- [Article]:
-- Start --
Stefan Hakenberg is a composer.  He was born in Wuppertal, Germany, and currently lives in Juneau, Alaska. Reviewers have praised his music as "highly original," "dramatic and memorable," "creating strong musical expressions in a densely contrapuntal style."  The integration of players of non-western classical background has particularly shaped Hakenberg's creative thought.  His work is an ongoing reflection on musical styles of today that he finds along an international career path that has taken him from Cologne in the 80s to Boston in the 90s to Seoul at the turn of the millennium.

Stefan Hakenberg counts Hans Werner Henze, Bernard Rands, Mario Davidovsky and Oliver Knussen amongst his teachers.  He studied at the Hochschule für Musik Köln and received his Ph.D. from Harvard University.

Stefan Hakenberg together with his wife, kayagum player Jocelyn Clark, founded the Alaskan contemporary music organization "CrossSound," which won an ASCAP-Chamber Music America Award for Adventurous Programming, and received an NEA Creativity Grant for a program including Hakenberg's pansori "Klanott and the Land Otter People."

Works 
 Klanott and the Land Otter People a Southeast Alaskan p'ansori, in a prologue and five scenes after a story by Brett Dillingham, text by Chan Eung Park for P'ansori-singer, 3 violins, clarinet, bass clarinet, horn, drum and Zheng (2005)
 Ein Gesang der Loreley for violin, alto flute and clarinet (in A) - (2004)
 It Lightens, It Brightens . . . for bass recorder, kayagûm, bass-koto and cello (2003)
 Der Nachmittag eines Gärtners for erhu, cello, recorder, accordion, kayagûm and marimba (2002)
 Small Craft for flute, violin, viola and euphonium (2001)
 Wild Landscape and Underbrush for wind quintet (2000)
 Sir Donald for cello, kayagûm, and changgu (1999)
 Three Zithers and a Pair of Scissors five montages for Koto, Kayagûm, changgu and zheng (1998)
-- End --
- [Task description]: Copy out the text about Stefan Hakenberg in full, word for word. Rely only on the text about Stefan Hakenberg.

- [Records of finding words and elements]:
-- Start --
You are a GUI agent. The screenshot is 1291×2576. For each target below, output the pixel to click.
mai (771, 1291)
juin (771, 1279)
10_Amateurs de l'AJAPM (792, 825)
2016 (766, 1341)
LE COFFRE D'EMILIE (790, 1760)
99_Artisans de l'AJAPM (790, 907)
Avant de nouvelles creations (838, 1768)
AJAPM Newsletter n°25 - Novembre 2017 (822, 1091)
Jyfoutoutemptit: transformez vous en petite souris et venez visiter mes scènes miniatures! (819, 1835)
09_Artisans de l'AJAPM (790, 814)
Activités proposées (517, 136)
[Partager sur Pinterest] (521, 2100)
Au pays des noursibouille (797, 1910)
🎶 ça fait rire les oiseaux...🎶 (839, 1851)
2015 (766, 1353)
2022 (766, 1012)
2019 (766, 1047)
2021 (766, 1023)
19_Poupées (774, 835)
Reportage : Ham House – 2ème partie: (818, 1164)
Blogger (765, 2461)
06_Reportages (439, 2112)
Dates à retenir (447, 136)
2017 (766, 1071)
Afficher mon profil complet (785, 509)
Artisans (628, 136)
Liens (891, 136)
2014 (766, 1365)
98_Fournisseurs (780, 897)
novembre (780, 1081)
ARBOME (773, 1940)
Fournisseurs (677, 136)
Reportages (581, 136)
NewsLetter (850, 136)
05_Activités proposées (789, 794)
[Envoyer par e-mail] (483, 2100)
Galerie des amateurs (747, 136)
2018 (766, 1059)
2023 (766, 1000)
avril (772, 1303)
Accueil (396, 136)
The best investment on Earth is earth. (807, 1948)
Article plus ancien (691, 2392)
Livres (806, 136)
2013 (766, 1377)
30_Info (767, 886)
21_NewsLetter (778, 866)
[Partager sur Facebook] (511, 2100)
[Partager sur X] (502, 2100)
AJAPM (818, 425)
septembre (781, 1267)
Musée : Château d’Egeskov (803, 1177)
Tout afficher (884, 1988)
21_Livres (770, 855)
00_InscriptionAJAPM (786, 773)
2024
-- End --
- [Result of the task]:
Stefan Hakenberg is a composer.  He was born in Wuppertal, Germany, and currently lives in Juneau, Alaska. Reviewers have praised his music as "highly original," "dramatic and memorable," "creating strong musical expressions in a densely contrapuntal style."  The integration of players of non-western classical background has particularly shaped Hakenberg's creative thought.  His work is an ongoing reflection on musical styles of today that he finds along an international career path that has taken him from Cologne in the 80s to Boston in the 90s to Seoul at the turn of the millennium.

Stefan Hakenberg counts Hans Werner Henze, Bernard Rands, Mario Davidovsky and Oliver Knussen amongst his teachers.  He studied at the Hochschule für Musik Köln and received his Ph.D. from Harvard University.

Stefan Hakenberg together with his wife, kayagum player Jocelyn Clark, founded the Alaskan contemporary music organization "CrossSound," which won an ASCAP-Chamber Music America Award for Adventurous Programming, and received an NEA Creativity Grant for a program including Hakenberg's pansori "Klanott and the Land Otter People."

Works 
 Klanott and the Land Otter People a Southeast Alaskan p'ansori, in a prologue and five scenes after a story by Brett Dillingham, text by Chan Eung Park for P'ansori-singer, 3 violins, clarinet, bass clarinet, horn, drum and Zheng (2005)
 Ein Gesang der Loreley for violin, alto flute and clarinet (in A) - (2004)
 It Lightens, It Brightens . . . for bass recorder, kayagûm, bass-koto and cello (2003)
 Der Nachmittag eines Gärtners for erhu, cello, recorder, accordion, kayagûm and marimba (2002)
 Small Craft for flute, violin, viola and euphonium (2001)
 Wild Landscape and Underbrush for wind quintet (2000)
 Sir Donald for cello, kayagûm, and changgu (1999)
 Three Zithers and a Pair of Scissors five montages for Koto, Kayagûm, changgu and zheng (1998)